Each world has a unique feel to it, along with some great graphics. The spell effects from the cards you use in your decks are also quite impressive, and if you’re looking for a game that has low time and computer requirements but looks amazing, Wizard101 is certainly the one for you. Speaking with resident Wizard Tara Mythcrafter, I asked what drew her to the game and she had this to say:
“The card battle system, casual feel, and low computer requirements make it perfect. Plus I love dressing up and collecting pets, do other things or just relax while playing; most other games demand constant and continued attention.”
There’s constant work being done on Wizard101, and some of the new changes that have been introduced to the game are the new player versus player arenas. There’s a special arena for PvP located in Unicorn Way, right by Diego. You can join matches, create matches, and even watch ongoing battles. You’ll earn arena tickets for partaking in PvP, which can be spent at Diego for rare clothing (something everyone loves: looking unique). There are tournament seasons that last for 3-4 months and once they’re over, a new season will begin. All pervious ranks will be erased and the items that you can purchase will also change, so it’s best to take advantage of it while you can! I spoke with Tara and her friend Thomas Lionblood to see if either of them had gotten a chance to play with the new PvP aspects. Thomas said:
“I have a few times, but I want to get to fifth tea first.” (Note: remember, there is a chat protection in place which restricts the use of numbers, so fifth tea is fifty.)
There was a line up around Diego when I happened to wander by, so it’s obviously going to be a very popular aspect to the game. It also helps things branch out a little – if you’re tired of running around completing quests and vanquishing foes, you can take a time out and do something different. Having more avenues open to players is never a bad thing.
When I asked about the chat filter and whether or not it was an issue in-game, Thomas was very honest with his answer:
“I like it because I know that everyone’s safety is a top priority in the game. You don’t find that kind of consideration in other MMOs for the most part.”
PvP is not the only new aspect implemented in Wizard101; they also recently released their newest world: Dragonspyre!

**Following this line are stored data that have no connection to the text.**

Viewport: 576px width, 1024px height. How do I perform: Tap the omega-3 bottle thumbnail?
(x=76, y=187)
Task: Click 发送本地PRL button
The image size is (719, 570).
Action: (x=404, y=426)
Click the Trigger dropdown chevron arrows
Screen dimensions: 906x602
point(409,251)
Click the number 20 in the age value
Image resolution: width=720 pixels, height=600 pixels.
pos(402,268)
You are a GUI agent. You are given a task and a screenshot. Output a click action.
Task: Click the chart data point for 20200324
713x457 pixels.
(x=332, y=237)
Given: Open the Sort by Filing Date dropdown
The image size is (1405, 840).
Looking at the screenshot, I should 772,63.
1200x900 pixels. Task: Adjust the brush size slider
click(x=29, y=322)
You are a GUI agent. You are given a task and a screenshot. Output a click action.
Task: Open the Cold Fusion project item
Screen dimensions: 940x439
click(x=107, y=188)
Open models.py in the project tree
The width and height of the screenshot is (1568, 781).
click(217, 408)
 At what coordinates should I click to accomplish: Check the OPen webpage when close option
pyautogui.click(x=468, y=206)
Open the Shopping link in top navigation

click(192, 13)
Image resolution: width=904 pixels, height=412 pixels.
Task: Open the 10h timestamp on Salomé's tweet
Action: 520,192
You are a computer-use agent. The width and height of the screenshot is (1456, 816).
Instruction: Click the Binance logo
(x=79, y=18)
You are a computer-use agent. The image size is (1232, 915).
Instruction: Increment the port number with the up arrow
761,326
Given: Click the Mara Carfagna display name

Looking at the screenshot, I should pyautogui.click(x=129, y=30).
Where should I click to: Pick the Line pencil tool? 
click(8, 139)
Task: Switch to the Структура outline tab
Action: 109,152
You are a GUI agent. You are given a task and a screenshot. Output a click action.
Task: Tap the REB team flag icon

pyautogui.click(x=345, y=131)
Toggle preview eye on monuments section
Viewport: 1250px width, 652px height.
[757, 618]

As the story goes, Dragonspyre is where Malistaire has been spotted, in an ancient haunted world that used to house an academy that rivaled the Ravenwood School. The people had a special interest in fire magic, and somehow the world was destroyed when the great Dragon Titan was summoned. Now the world is covered with lava, fire, and ghosts just waiting for young Wizards to explore and conquer!
Each real world holiday also brings around special events held in Wizard101, proof that the world is always evolving and changing in order to keep players interested. The forums are a flurry of activity with feedback and special notices; Wizard101 is certainly one of those games you’ll want to try at least once. Before you know it, you may just be hooked!